A medida abre uma porta para fomentar o desenvolvimento de concorrentes para a B3. Isso porque os block trades poderão ser negociados no ambiente de balcão organizado, que outras empresas têm autorização para operar.
Em nota à Forbes, a CVM afirma que “como órgão regulador, não compete à CVM trabalhar para facilitar a existência de monopólio nem para forçar a concorrência. É papel desta autarquia elaborar normas que sejam capazes de promover o desenvolvimento do segmento. Neste sentido, [a CVM] reformulou o arcabouço regulatório dos mercados e passou a permitir a operações com grandes lotes nos mercados de bolsa e de balcão.”
Esse modelo já existe no exterior, de onde a autarquia afirma que estudou as melhores práticas para empregar no mercado brasileiro.
Avanço para o mercado
Grandes lotes de ações são negociados por investidores institucionais e estrangeiros. Até então, para realizar uma negociação desse porte era necessário colocar os papéis em leilão. Isso pode provocar distorções nos preços, por aumentar subitamente o volume de ações negociadas pela entrada de um investidor de grande porte.
Levar essas operações para o mercado de balcão organizado significa separar as operações de investidores pessoas físicas das grandes operações dos institucionais e estrangeiros. Essa divisão nas negociações retira do mercado as distorções dos preços geradas pelo block trade.
De acordo com a CVM, cerca de 10% do volume de negociações da bolsa pode ser executado no segmento específico de grandes lotes – é aí que está o espaço para o crescimento da concorrência. Empresas como a SL Tools e a CSD BR estão de olho nesse filão do mercado.
“A CVM criou um estágio anterior à licença de bolsa ao permitir a negociação de ações em balcão organizado. Isso já nos permite fazer muita coisa e adentrar um mercado que estava mais restrito. É um grande avanço em uma área que vemos aumento de fluxo em até 50% nos próximos anos”, diz André Duvivier, CEO da SL Tools.
De acordo com ele, o mecanismo de leilão não era o ambiente adequado para as negociações de grandes investidores. Agora, com um espaço apropriado e mais parecido com o que é visto em mercados internacionais, Duvivier afirma que as negociações devem aumentar.

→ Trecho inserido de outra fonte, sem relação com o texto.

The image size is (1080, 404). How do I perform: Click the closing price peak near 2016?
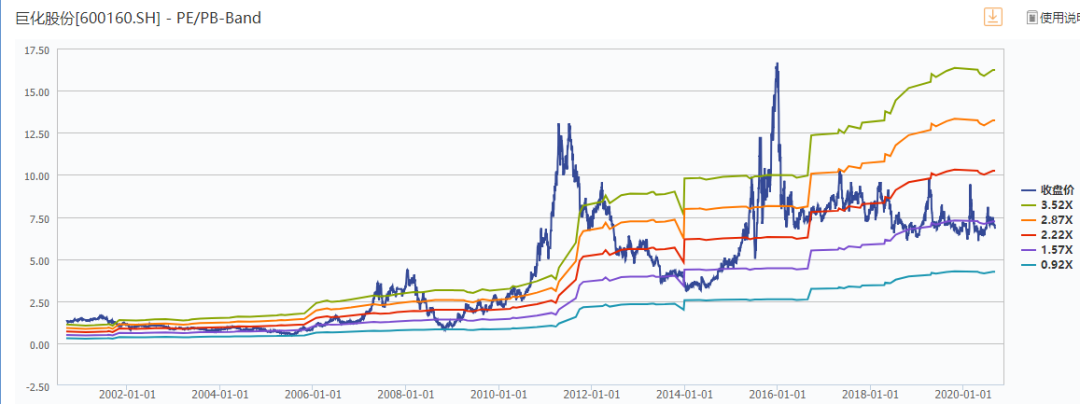click(x=776, y=64)
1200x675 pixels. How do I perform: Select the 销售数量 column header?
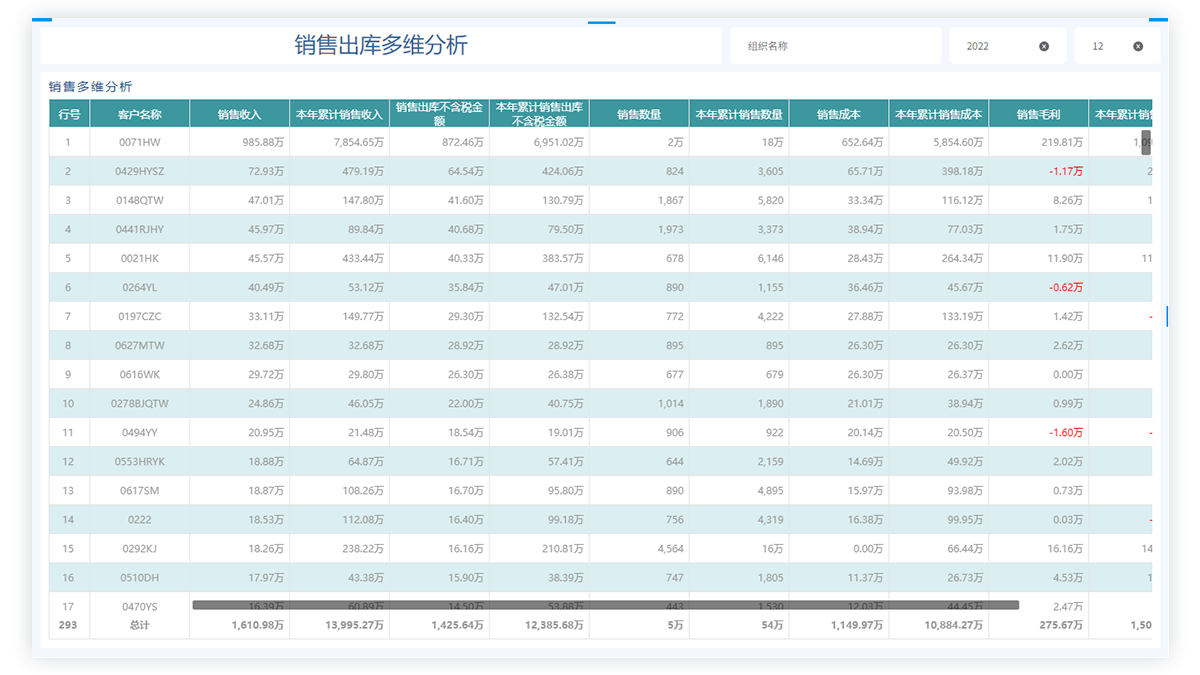coord(639,114)
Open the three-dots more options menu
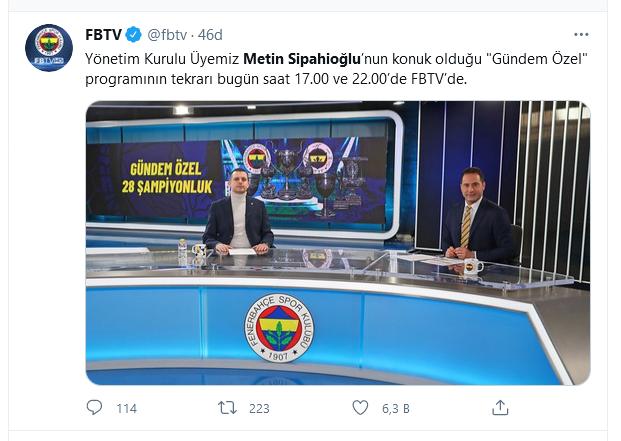Viewport: 621px width, 441px height. pos(581,35)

Procurada, a B3 informou que não comenta a decisão do regulador, mas que desde a fusão entre BM&FBovespa e a Cetip (Central de Custódia e Liquidação de Títulos), a administradora da bolsa, obedecendo às decisões da CVM, vem mantendo sua operação de clearing (processo de compensação e liquidação das operações financeiras) aberta para a entrada de outros operadores. “É estratégia da B3 participar de forma ativa nesse mercado, disponibilizando aos participantes soluções que permitam a negociação em grandes blocos”, informou a bolsa.
Grandes lotes
A definição do que seria um “grande lote” pela CVM foi um dos pontos centrais da nova regulamentação. Se a régua fosse muito alta, nada mudaria e as negociações continuariam concentradas nos leilões da B3, mas se o tamanho do lote fosse muito baixo, haveria o risco de esvaziar as operações no mercado tradicional.
As regras anunciadas no começo deste mês passaram por uma audiência pública e a autarquia também buscou inspiração nos mercados internacionais para a sua decisão.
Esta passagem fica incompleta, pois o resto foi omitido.